Después de garabatear las dos frases que constituían su última voluntad y testamento, Crockett ojeó el papel para ver si Julia había puesto cualquier cosa sobre su suerte. Satisfecho, lo dejó sobre la mesa.

—Coja el chal. Tenemos un largo viaje por delante.

Julia hizo lo que él le ordenó, y cogió su chal cálido y raído y su sombrero. ¿Debería llevarse alguna otra cosa?

Las mujeres muertas no necesitaban nada. Haciendo caso omiso de Crockett, se acercó a la silla Windsor a la que Jenny estaba atada y le dio un abrazo a la chica.

—Te dejo la casa y todo lo demás. —Se agachó y besó a Molly, quien se ocultó detrás de la falda de su madre—. Eres una buena comadrona, Jenny.
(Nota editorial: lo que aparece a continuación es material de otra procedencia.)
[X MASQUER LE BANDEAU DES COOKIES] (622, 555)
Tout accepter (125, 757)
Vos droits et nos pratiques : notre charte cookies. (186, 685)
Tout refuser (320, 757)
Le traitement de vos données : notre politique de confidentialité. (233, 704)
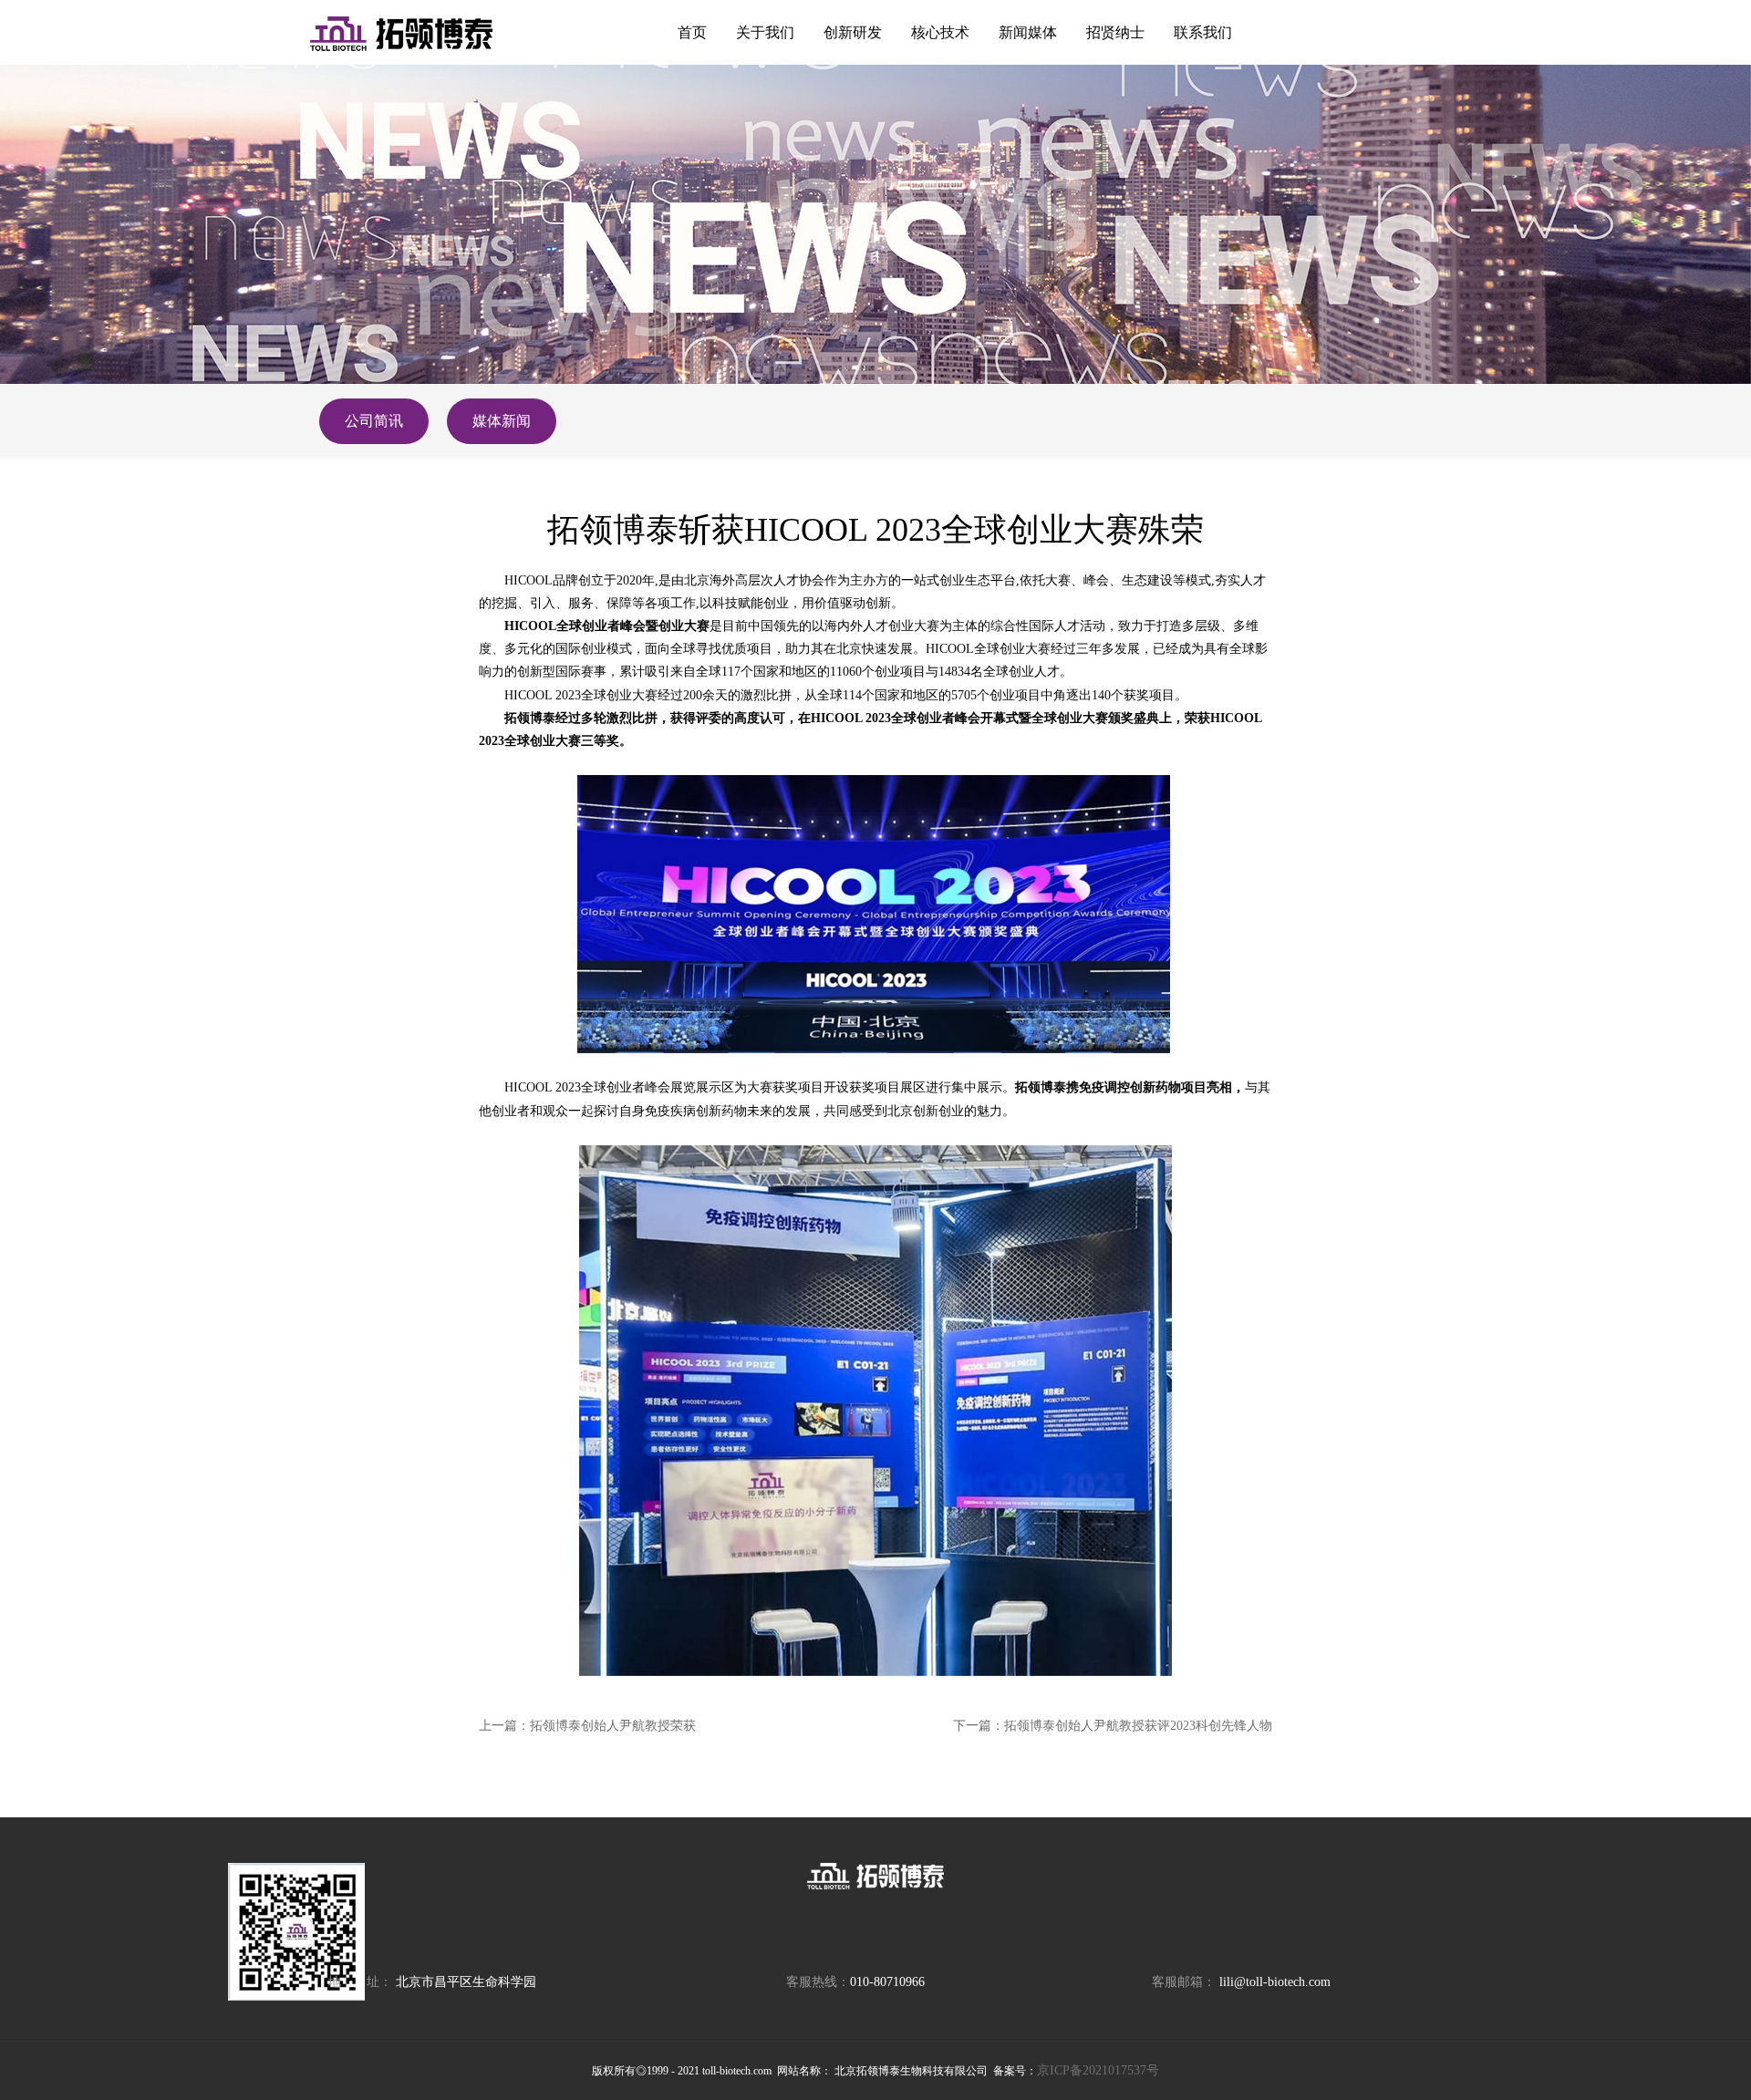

No te preocupes por mí. He tenido más años buenos de lo que me había imaginado que tendría.

—¿De qué va todo esto? —susurró su amiga, con lágrimas en las mejillas.

—Hay que hacer justicia —soltó Crockett.

—Cuanto menos sepas mejor. Adiós, querida. —Julia se arrebujó en su chal y se dirigió hacia la puerta.

Crockett extrajo unas cadenas enrolladas.

—Es para asegurarme de que su señoría no puede escaparse. —Le cerró una manilla en la muñeca izquierda y tiró de ella hacia sí como si fuera un animal sujeto con correa.

Las cadenas estuvieron a punto de descoyuntar a Julia. Se caería de rodillas y suplicaría por su vida si creyera que serviría de algo. Pero Crockett se reiría de su debilidad. Como la muerte era inevitable, la afrontaría con la cabeza bien alta y la dignidad intacta.

Era lo único que le quedaba.

Julia salió al exterior andando, las cadenas emitían un sonido metálico; allí la esperaba un sencillo carruaje cerrado con un cochero en el pescante. Eran cuatro villanos para una comadrona más menuda de lo normal. No tenía escapatoria.

Crockett abrió la puerta y le indicó que se pusiera en el asiento más alejado de la puerta. A continuación se sentó junto a ella, sujetando firmemente la cadena. Cuando Crockett y sus acólitos se sentaron, el carruaje se puso en marcha.

Julia miró aturdida por la ventanilla mientras recorrían Hartley. Cuando la aldea quedó a sus espaldas, cerró los ojos y reprimió las lágrimas. Había sido feliz aquí, en los confines del mundo.

Aunque estos no habían estado lo bastante lejos.